As of this writing, 1,229 Palestinians and 408 Israelis have perished in this war. The disparity between those awful numbers is a reflection of the military superiority of Israel, and also of the political folly of the Palestinians. If it is the sovereign state of Palestine that they want, they could have gained it more than once without the tears. The Palestinians are mounting armed resistance against an occupying power that for a quarter of a century has been divesting itself of territories that it is occupying, except not in a manner that will damage it or destroy it.
I find passages like this, in Wieseltier's article, to be exceedingly disingenuous. Since 1967, and in the last decade especially, Israel has been systematically setting up settlements on the West Bank, and grabbing the best land and much of the water. To imply that the only land the Israelis haven't relinquished is land which is essential for their security is nonsense. Rather, by creating the settlements, they have created new "security" needs to justify their holding on to a lot of the West Bank.
There are many reasons for the Palestinians not to have accepted the Camp David plan, which would have left them a semi-state in colonial dependency.
posted by Rebis at 1:36 PM on April 7, 2002


Everyone is right. And so it goes....
posted by Postroad at 1:46 PM on April 7, 2002


Now Syria, Lebanon say they cannot control Hezbollah.
And Arafat says he doesn't control Hamas, et. al.

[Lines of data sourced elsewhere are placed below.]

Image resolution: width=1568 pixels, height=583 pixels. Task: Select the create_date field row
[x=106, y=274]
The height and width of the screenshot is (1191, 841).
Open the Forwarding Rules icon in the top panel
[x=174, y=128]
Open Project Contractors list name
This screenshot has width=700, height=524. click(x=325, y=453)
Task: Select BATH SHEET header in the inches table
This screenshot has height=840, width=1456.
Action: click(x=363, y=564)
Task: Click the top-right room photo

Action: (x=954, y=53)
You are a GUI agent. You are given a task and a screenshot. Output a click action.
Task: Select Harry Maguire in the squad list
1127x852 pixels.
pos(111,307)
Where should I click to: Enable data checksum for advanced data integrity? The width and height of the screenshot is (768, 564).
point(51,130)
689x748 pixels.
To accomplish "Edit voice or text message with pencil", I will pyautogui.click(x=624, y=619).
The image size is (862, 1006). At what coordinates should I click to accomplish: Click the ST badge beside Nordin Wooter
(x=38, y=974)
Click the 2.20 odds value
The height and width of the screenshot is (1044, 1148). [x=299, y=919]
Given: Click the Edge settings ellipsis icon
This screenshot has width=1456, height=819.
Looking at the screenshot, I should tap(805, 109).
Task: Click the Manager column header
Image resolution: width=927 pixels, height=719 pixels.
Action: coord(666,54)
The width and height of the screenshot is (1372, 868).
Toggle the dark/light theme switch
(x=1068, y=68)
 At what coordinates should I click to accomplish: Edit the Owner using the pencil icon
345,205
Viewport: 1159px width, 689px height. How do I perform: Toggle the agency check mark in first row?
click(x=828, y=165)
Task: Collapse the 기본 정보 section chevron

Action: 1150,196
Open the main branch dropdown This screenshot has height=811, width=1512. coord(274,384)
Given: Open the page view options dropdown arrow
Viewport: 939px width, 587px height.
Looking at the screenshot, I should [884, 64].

Perhaps Sharon should declare the IDF an independent organization and claim lack of control, enabling him to play the same BS game as the Arab states.
posted by HTuttle at 3:49 PM on April 7, 2002


This is a rather strange article. The quote that was used on the front page post was completely out of sync with the rest of the article. If you had taken it out of the article, it would read like a justification for continued Israeli occupation and military action.